### Exercise description
Print the data that follows without changing a single word.

(Records to use)

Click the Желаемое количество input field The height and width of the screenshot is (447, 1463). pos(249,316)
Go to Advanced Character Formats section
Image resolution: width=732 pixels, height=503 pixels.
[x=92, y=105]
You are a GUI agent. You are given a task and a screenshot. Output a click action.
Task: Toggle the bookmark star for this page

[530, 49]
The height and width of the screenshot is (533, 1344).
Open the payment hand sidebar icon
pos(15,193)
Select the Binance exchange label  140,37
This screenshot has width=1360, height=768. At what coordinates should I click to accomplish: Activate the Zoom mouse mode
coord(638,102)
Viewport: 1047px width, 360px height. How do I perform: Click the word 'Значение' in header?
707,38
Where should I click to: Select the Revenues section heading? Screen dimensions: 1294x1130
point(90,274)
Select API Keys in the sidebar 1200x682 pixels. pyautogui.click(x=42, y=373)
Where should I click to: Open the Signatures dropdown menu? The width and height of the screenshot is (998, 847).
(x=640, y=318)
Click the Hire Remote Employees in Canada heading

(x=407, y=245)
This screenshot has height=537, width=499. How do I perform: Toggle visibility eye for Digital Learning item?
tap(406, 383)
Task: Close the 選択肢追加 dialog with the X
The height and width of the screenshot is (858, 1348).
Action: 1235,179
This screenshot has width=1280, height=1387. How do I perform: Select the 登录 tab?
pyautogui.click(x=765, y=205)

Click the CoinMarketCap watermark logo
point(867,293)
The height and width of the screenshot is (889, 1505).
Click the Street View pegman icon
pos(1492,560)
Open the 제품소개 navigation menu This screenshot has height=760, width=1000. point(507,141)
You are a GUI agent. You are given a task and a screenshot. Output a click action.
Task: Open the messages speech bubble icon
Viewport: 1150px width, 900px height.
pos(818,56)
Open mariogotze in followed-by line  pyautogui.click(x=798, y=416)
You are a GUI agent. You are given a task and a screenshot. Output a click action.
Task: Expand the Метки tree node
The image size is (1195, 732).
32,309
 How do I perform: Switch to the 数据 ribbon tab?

(End Records to use)

### Response to this task
Click the Желаемое количество input field The height and width of the screenshot is (447, 1463). pos(249,316)
Go to Advanced Character Formats section
Image resolution: width=732 pixels, height=503 pixels.
[x=92, y=105]
You are a GUI agent. You are given a task and a screenshot. Output a click action.
Task: Toggle the bookmark star for this page

[530, 49]
The height and width of the screenshot is (533, 1344).
Open the payment hand sidebar icon
pos(15,193)
Select the Binance exchange label  140,37
This screenshot has width=1360, height=768. At what coordinates should I click to accomplish: Activate the Zoom mouse mode
coord(638,102)
Viewport: 1047px width, 360px height. How do I perform: Click the word 'Значение' in header?
707,38
Where should I click to: Select the Revenues section heading? Screen dimensions: 1294x1130
point(90,274)
Select API Keys in the sidebar 1200x682 pixels. pyautogui.click(x=42, y=373)
Where should I click to: Open the Signatures dropdown menu? The width and height of the screenshot is (998, 847).
(x=640, y=318)
Click the Hire Remote Employees in Canada heading

(x=407, y=245)
This screenshot has height=537, width=499. How do I perform: Toggle visibility eye for Digital Learning item?
tap(406, 383)
Task: Close the 選択肢追加 dialog with the X
The height and width of the screenshot is (858, 1348).
Action: 1235,179
This screenshot has width=1280, height=1387. How do I perform: Select the 登录 tab?
pyautogui.click(x=765, y=205)

Click the CoinMarketCap watermark logo
point(867,293)
The height and width of the screenshot is (889, 1505).
Click the Street View pegman icon
pos(1492,560)
Open the 제품소개 navigation menu This screenshot has height=760, width=1000. point(507,141)
You are a GUI agent. You are given a task and a screenshot. Output a click action.
Task: Open the messages speech bubble icon
Viewport: 1150px width, 900px height.
pos(818,56)
Open mariogotze in followed-by line  pyautogui.click(x=798, y=416)
You are a GUI agent. You are given a task and a screenshot. Output a click action.
Task: Expand the Метки tree node
The image size is (1195, 732).
32,309
 How do I perform: Switch to the 数据 ribbon tab?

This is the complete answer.